13. Il résulte de ce qui a été dit ci-dessus que les conclusions présentées devant les premiers juges tendant à la mise en conformité des règles de l'EPSM de Caudan avec les dispositions de l'article 115 de la loi de finances du 29 décembre 2010, du décret du 4 janvier 2002 et de l'instruction DGOS/RH3/DGCS du 9 février 2012 ne pouvaient qu'être rejetées par la décision contestée du 15 octobre 2014, qui n'est pas davantage sur ce point entachée d'illégalité.
14. Il résulte de tout ce qui précède que le syndicat CGT de l'EPSM Charcot de Caudan n'est pas fondé à soutenir que c'est à tort que, par le jugement attaqué, le tribunal administratif de Rennes a rejeté sa demande.

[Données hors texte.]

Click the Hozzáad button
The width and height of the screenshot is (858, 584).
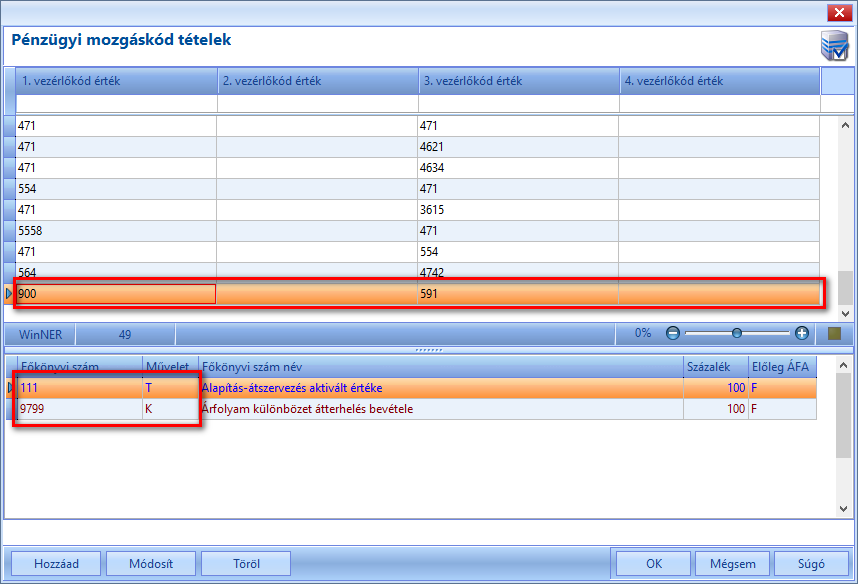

Sur les frais de l'instance :
15. Les dispositions de l'article L. 761-1 du code de justice administrative font obstacle à ce que soit mise à la charge de l'EPSM Charcot de Caudan, qui n'est pas, dans la présente instance, la partie perdante, la somme demandée par le syndicat requérant au titre des frais exposés et non compris dans les dépens. Il y a lieu, dans les circonstances de l'espèce, de mettre à la charge du syndicat CGT de l'EPSM de Caudan le versement à cet établissement d'une somme de 1 500 euros au même titre.
DÉCIDE :
Article 1er : La requête du syndicat CGT de l'EPSM Charcot de Caudan est rejetée.

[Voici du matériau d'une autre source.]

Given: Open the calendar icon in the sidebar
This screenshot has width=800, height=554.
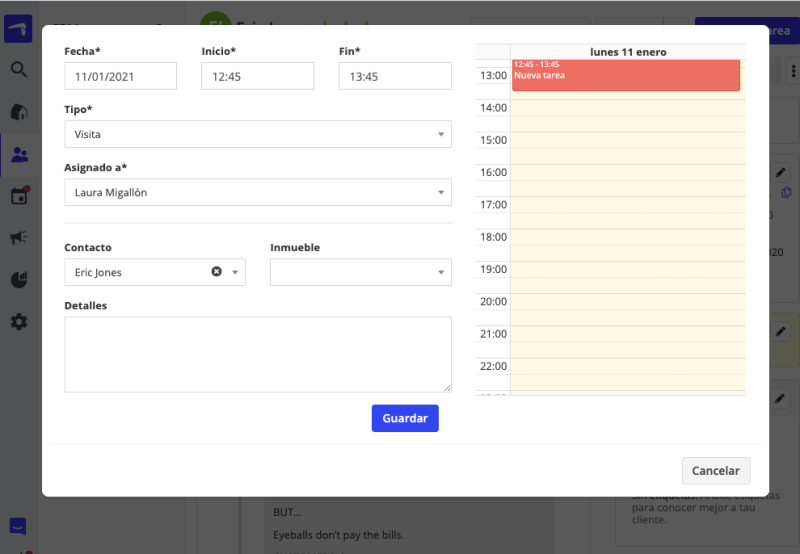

Article 2 : Le syndicat CGT de l'établissement versera la somme de 1 500 euros à l'EPSM Charcot de Caudan au titre de l'article L. 761-1 du code de justice administrative.

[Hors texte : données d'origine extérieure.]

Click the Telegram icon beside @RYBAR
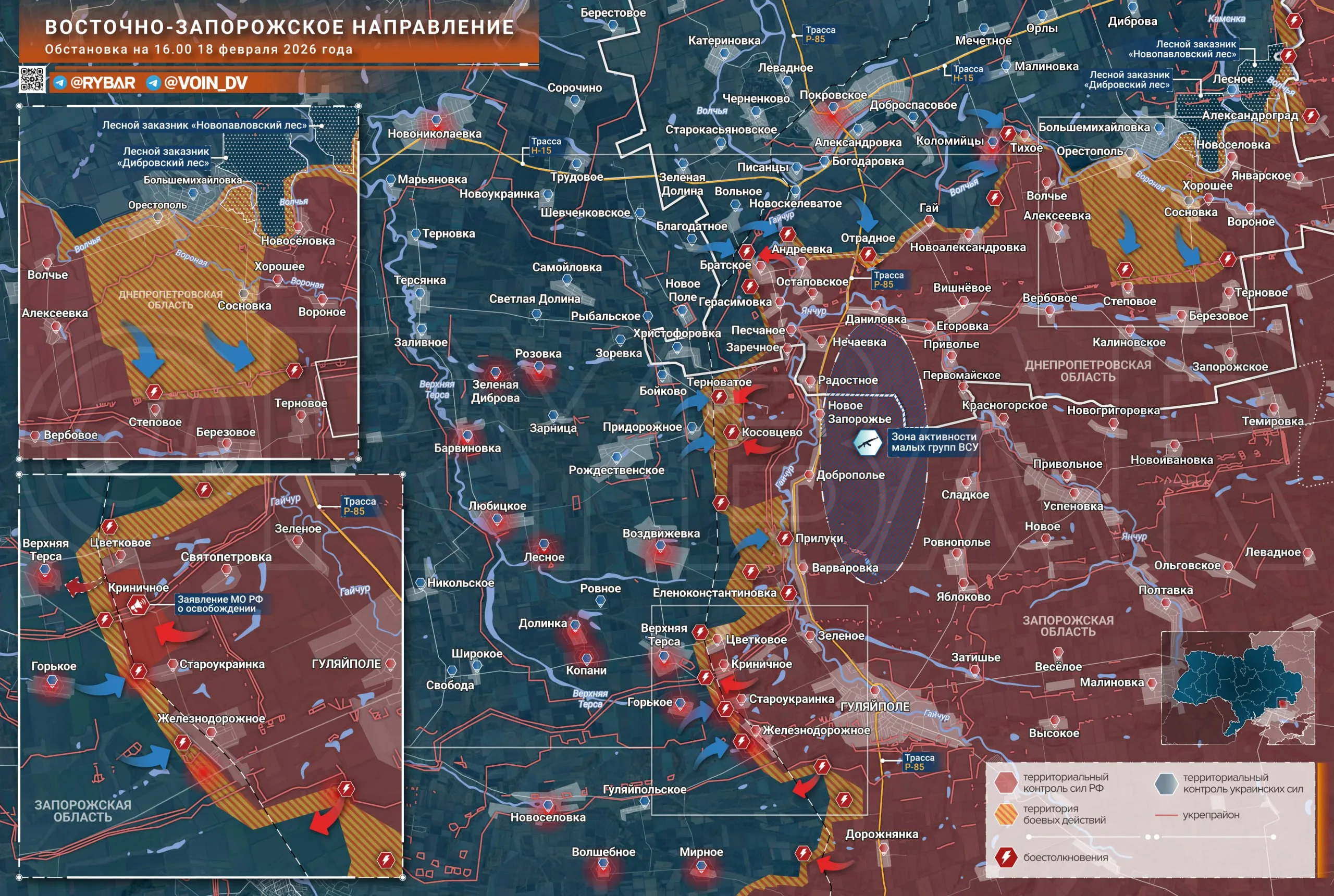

Article3 : Le présent arrêt sera notifié au syndicat CGT de l'établissement public de santé mentale Charcot de Caudan et à l'établissement public de santé mentale Charcot de Caudan.
Délibéré après l'audience du 22 novembre 2018, à laquelle siégeaient :
- Mme Perrot, président de chambre,
- M. Coiffet, président-assesseur,
- M. Berthon, premier conseiller.
Lu en audience publique, le 21 décembre 2018.
Le rapporteur,
O. CoiffetLe président,
I. Perrot
Le greffier,
M. D...
La République mande et ordonne au ministre des solidarités et de la santé en ce qui le concerne, et à tous huissiers de justice à ce requis en ce qui concerne les voies de droit commun contre les parties privées, de pourvoir à l'exécution de la présente décision.